From a statistical/mathematical POV , having a SDR space with orthogonal patterns which accounting for noise has a sparsity of 0.05 (5% sparsity) the random chance of flipping any selected bit “by mistake” is 1/20
for two bits is ~ 1/400, for three is 1/8000 and so on, theoretically 4-5 ON bits from a given pattern will give a high confidence the corresponding pattern is active.
Yet in real applications these bits represent actual features and properties for related things, e.g. the pattern for dogs will have a high overlap with the pattern for cats.

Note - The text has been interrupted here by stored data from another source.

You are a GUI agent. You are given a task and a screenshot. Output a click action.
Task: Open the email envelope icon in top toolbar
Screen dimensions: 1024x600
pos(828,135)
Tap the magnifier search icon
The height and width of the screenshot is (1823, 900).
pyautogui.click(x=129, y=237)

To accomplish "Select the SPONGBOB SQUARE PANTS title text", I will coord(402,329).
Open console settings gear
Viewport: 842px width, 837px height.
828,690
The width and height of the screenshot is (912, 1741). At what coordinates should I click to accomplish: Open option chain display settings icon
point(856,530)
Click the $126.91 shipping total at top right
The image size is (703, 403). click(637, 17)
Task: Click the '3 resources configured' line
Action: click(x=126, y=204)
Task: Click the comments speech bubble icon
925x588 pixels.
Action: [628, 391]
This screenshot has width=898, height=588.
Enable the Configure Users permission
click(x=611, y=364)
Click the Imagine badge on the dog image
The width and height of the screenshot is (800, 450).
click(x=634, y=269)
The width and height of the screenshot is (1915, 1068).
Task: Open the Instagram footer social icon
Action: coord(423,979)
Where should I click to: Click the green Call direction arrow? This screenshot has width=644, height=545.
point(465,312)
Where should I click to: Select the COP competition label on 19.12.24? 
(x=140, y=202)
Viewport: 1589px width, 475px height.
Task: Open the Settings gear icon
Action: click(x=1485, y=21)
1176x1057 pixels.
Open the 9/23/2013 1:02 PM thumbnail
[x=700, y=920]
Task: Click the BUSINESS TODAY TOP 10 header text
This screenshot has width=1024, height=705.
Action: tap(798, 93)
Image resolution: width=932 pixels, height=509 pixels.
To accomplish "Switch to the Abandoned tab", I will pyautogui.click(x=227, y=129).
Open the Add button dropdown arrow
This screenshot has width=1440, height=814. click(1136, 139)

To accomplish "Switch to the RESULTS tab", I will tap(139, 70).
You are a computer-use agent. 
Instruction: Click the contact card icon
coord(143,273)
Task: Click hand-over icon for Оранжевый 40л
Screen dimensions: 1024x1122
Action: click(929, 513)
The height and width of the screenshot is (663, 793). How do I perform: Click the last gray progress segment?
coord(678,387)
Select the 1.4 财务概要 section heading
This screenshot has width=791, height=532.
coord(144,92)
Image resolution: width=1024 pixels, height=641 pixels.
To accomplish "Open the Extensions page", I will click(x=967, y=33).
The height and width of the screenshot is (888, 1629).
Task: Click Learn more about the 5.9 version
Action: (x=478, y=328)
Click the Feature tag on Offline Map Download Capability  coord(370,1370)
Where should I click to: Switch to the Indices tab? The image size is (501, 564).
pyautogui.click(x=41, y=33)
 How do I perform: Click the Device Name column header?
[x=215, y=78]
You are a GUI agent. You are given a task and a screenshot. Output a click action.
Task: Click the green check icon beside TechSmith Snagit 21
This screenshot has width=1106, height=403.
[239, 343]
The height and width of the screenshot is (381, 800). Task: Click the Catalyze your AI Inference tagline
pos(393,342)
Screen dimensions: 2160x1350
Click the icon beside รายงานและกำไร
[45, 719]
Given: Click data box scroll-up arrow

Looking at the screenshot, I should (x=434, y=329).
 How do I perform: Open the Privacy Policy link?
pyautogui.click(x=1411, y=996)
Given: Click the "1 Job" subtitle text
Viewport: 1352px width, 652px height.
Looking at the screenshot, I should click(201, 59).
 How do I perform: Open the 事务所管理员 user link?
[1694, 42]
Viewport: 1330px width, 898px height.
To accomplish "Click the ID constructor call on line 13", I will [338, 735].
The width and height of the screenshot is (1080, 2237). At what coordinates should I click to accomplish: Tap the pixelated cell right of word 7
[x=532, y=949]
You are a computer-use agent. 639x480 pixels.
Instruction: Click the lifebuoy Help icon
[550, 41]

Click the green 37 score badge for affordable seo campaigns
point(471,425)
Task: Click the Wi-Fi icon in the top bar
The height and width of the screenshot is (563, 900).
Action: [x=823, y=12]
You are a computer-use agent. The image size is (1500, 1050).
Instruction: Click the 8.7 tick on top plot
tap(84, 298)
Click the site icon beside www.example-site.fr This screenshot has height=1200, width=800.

So my personal guess is it’s highly unlikely you’ll get a very useful implementation by simply picking a fixed threshold of ON bits to activate all possible patterns, considering the real world is made of simple and complex things and you might need a few couple bits to identify with high confidence some simple objects and many more for others.
from htm import SDR
import random
size = 2000
sparsity = 0.02
num_synapses = 8
synapse_threshold = num_synapses / 2
num_trials = 100 * 1000
# Make a test SDR to try detecting.
target_pattern = SDR(size).randomize(sparsity)
# Make some synapses to detect the target_pattern.
synapses = SDR(size)
synapses.sparse = random.sample(list(target_pattern.sparse), num_synapses)
# Measure how often the synapses mistake a random SDR for the target_pattern.
false_detections = 0
for i in range(num_trials):
random_sdr = SDR(size).randomize(sparsity)
if synapses.getOverlap(random_sdr) >= synapse_threshold:
false_detections += 1
print(f"False detections: {false_detections} / {num_trials}")
I’d rather not actually.
The reason I posted this code example was so that you could play around with it and gain an intuitive understanding of how the concepts work.
You should run this example with different combinations of: size and num_synapses.
BTW: The example is python code, and it uses the “htm.core” library.
i asked because i get module conflicts when i tried last time to install htm … (had to downgrade numpy or something… )
anyway thanks for the code … i will try it